As Paintecards says, just describe what you do like. Talk about the films or books you enjoy, the types of places you go if you do go out, the music you listen to... If you want to go wild, you could start adding random information like your favourite season (and why), if you have an dreams/ambitions you want to fulfil, where you see yourself being in 5 or 10 years... think outside the box, give people reasons to start a conversation with you (or reply to messages you send).

Believe me, messages that just read "Hi, how are you?" don't really catch a person's attention.

Best of luck!

no photo
Sun 11/24/13 03:46 PM


well most interests are not that amazing just the normal stuff for most people and i cant really say i have achieved anything i live a pretty regular life any ideas on what i could do to try and make the regular boring me seem more interesting or fun


As Paintecards says, just describe what you do like.
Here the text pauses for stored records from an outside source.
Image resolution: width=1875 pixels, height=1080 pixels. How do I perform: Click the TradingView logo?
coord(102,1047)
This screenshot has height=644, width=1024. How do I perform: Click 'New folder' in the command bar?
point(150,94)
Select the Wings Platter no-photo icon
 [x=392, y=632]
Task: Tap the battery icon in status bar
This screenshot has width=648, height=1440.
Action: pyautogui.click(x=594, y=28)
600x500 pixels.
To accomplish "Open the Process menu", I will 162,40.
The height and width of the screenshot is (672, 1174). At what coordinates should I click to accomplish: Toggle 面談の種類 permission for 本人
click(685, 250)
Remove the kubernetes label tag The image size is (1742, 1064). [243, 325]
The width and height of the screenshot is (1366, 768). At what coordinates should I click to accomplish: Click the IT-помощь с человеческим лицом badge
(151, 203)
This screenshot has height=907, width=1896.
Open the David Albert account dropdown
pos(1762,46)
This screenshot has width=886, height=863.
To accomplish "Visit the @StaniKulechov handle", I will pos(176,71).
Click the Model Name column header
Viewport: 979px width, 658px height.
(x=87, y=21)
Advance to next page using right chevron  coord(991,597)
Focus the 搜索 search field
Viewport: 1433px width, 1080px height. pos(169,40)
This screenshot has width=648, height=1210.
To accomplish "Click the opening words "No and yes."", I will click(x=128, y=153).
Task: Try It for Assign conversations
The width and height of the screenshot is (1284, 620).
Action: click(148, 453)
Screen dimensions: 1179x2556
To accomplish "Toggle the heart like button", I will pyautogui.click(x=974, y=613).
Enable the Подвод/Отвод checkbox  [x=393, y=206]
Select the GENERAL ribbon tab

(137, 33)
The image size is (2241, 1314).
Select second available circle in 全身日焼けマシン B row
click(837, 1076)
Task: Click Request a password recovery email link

Talk about the films or books you enjoy, the types of places you go if you do go out, the music you listen to... If you want to go wild, you could start adding random information like your favourite season (and why), if you have an dreams/ambitions you want to fulfil, where you see yourself being in 5 or 10 years... think outside the box, give people reasons to start a conversation with you (or reply to messages you send).

Believe me, messages that just read "Hi, how are you?" don't really catch a person's attention.

Best of luck!


:thumbsup:

jacktrades's photo
Sun 11/24/13 04:15 PM
You seem like a very nice,smart, well rounded young man. If I where you I would take these women's advice and be patient, your young romance will come your way,until then look for work while you study computers because you will need a few dollars for dating.Good luck in your search.